Photo by Ethan Sarkar from Pexels
It's June in Delhi. I stepped outside at 10 AM yesterday to grab some groceries and within four minutes, four minutes, I was sweating through my shirt, squinting into a white-hot sky, and genuinely questioning my life choices. The footpath felt like it was radiating heat from underground. There was no shade anywhere. Not a single tree in sight for the entire stretch of road. And that, honestly, is the real story here.

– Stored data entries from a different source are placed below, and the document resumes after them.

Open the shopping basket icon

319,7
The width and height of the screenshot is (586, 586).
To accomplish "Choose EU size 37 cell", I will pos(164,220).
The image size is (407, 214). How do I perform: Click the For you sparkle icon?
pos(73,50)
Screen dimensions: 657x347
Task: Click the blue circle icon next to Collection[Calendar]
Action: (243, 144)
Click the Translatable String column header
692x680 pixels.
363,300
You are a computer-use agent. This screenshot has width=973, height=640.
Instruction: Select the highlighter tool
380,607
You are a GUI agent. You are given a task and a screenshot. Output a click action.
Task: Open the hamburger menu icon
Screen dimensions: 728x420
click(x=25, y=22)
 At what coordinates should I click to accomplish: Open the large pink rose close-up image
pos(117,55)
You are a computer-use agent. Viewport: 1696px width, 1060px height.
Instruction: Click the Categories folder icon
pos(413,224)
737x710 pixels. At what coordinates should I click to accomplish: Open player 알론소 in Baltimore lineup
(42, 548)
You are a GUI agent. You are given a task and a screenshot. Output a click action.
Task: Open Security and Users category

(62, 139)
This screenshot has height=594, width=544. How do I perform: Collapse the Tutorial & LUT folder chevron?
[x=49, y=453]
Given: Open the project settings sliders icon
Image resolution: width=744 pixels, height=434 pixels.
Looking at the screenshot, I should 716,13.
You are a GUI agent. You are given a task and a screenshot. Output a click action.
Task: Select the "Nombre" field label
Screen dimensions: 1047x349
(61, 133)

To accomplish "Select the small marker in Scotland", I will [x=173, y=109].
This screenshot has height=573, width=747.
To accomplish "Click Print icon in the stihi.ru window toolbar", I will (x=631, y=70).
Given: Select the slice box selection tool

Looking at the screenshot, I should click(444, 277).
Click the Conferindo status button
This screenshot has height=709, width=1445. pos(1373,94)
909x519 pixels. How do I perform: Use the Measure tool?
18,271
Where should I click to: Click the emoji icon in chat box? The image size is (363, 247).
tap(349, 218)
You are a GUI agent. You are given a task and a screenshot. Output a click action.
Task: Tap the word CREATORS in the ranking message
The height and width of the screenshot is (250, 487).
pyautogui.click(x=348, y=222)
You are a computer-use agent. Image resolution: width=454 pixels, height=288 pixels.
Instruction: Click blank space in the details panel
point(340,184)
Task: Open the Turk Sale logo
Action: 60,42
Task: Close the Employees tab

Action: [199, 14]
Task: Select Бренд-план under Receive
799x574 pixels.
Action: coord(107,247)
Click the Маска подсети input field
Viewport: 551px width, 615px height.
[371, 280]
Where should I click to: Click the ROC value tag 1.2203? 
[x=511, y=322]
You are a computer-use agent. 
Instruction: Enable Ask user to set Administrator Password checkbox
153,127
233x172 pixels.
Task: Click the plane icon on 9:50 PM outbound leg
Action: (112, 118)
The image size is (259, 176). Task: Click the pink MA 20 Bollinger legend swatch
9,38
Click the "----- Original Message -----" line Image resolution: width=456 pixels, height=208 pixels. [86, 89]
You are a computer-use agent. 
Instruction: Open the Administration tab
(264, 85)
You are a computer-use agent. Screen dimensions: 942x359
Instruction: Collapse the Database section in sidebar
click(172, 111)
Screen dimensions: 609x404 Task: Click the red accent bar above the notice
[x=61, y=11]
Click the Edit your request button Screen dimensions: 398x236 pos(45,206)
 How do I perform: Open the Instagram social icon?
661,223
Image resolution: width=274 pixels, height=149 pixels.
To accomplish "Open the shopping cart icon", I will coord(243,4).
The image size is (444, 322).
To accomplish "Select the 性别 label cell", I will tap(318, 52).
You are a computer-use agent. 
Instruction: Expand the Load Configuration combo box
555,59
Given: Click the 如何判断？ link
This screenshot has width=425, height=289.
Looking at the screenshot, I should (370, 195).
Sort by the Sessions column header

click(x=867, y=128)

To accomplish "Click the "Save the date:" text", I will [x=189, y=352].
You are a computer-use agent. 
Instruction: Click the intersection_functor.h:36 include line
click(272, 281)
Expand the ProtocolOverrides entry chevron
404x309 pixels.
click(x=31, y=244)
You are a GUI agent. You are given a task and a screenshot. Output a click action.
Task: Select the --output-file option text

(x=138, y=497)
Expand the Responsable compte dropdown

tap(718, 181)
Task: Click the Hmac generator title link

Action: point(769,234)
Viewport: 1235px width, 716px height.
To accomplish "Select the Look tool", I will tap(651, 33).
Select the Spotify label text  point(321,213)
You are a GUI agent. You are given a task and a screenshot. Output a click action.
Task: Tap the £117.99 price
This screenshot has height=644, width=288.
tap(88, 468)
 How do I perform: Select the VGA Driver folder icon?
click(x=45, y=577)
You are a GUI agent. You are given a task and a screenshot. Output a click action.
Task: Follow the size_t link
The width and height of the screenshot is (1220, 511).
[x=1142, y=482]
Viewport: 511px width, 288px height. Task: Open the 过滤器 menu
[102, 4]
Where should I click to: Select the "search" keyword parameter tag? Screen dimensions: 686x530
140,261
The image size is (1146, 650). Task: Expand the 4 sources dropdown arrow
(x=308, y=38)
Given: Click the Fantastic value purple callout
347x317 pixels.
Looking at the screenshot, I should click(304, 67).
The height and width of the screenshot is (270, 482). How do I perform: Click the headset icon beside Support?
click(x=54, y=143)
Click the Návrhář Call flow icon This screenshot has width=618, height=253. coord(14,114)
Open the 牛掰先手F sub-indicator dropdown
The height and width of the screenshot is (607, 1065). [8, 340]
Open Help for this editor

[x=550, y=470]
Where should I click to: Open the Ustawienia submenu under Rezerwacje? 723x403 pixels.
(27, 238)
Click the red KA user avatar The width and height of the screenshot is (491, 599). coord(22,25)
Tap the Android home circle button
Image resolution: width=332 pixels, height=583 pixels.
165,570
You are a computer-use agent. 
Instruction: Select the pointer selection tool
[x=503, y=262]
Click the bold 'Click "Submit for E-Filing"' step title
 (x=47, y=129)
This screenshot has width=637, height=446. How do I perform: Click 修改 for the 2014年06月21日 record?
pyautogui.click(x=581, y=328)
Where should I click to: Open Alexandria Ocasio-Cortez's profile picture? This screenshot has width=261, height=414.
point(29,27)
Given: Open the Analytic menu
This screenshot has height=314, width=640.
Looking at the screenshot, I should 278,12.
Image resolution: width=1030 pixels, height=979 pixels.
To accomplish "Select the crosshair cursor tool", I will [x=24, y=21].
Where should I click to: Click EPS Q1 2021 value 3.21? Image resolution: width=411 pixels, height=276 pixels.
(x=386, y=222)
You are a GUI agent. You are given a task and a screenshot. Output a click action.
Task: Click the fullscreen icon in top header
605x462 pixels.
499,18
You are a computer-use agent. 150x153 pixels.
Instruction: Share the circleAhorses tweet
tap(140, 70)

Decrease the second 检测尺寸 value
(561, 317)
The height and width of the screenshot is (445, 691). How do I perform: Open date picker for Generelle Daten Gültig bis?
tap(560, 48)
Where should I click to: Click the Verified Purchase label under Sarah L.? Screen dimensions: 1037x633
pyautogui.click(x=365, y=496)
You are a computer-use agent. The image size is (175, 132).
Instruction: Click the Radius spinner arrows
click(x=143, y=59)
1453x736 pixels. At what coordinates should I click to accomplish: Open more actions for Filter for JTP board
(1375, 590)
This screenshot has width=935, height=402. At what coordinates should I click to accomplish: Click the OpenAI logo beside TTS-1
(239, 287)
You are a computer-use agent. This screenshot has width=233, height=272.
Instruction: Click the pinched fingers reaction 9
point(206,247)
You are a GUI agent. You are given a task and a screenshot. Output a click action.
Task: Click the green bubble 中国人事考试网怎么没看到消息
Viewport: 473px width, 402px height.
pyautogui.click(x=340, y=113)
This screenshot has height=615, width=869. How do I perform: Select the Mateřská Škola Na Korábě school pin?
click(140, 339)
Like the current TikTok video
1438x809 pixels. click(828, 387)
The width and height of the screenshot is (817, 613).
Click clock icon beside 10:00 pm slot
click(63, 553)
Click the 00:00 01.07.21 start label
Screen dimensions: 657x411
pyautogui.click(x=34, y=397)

Where Did All the Trees Go?
I've lived in Delhi long enough to remember when this city had more green in it. Old photos of Delhi show wide, tree-lined roads, Neem, Peepal, Jamun, thick canopies that actually made walking outside bearable. Most of that is gone now. Every new flyover, every widened road, every new colony that came up in the last decade took trees with it. What replaced them? More concrete. More stone. More surfaces that absorb heat all day and release it all night, which is why even at 11 PM it still feels like 38°C outside. This city has turned into a heat trap, and we built the trap ourselves.
What 45°C Actually Feels Like When You Have No Cover
People who experience Delhi summers from inside air-conditioned offices or cars don't fully get it. But step outside, really outside, on foot, on the street, and the heat becomes something physical. It pushes against you. The hot wind that blows in June here, the loo, doesn't cool you down. It dries you out. I saw an elderly vegetable vendor sitting under a tiny torn tarp near my street yesterday, fanning himself with a newspaper. No tree nearby. No shade structure. Just him and the sun. That image hasn't left me. We talk about climate change in big global terms, but this is what it looks like at the street level in Delhi in June 2026.
☀️ Hard truth: An AC doesn't solve a heat problem, it moves heat outside while making your room bearable. Every AC running in Delhi is making the streets even hotter. We're cooling our rooms and roasting our city at the same time.
It Doesn't Need a Grand Solution, Just Some Shade
I'm not an urban planner. But even I can see that the simplest fix is the oldest one, trees. Not saplings that die in two summers because nobody waters them. Actual grown, maintained, protected trees planted along every road and footpath. Some colonies in South Delhi still have them and the temperature difference is noticeable the moment you walk under that canopy. It's not magic. It's just nature doing what it has always done, if we let it. Delhi needs a serious, committed urban greening push. Not a photo-op plantation drive in July that gets forgotten by August. Something real and long-term. Until then, I'll be the guy stepping out at 6 AM to avoid the worst of it, carrying a water bottle everywhere, and quietly resenting every unnecessarily wide treeless road I have to cross.
So, how are you surviving this heat? And do you think your city has gotten visibly hotter over the years? Tell me honestly.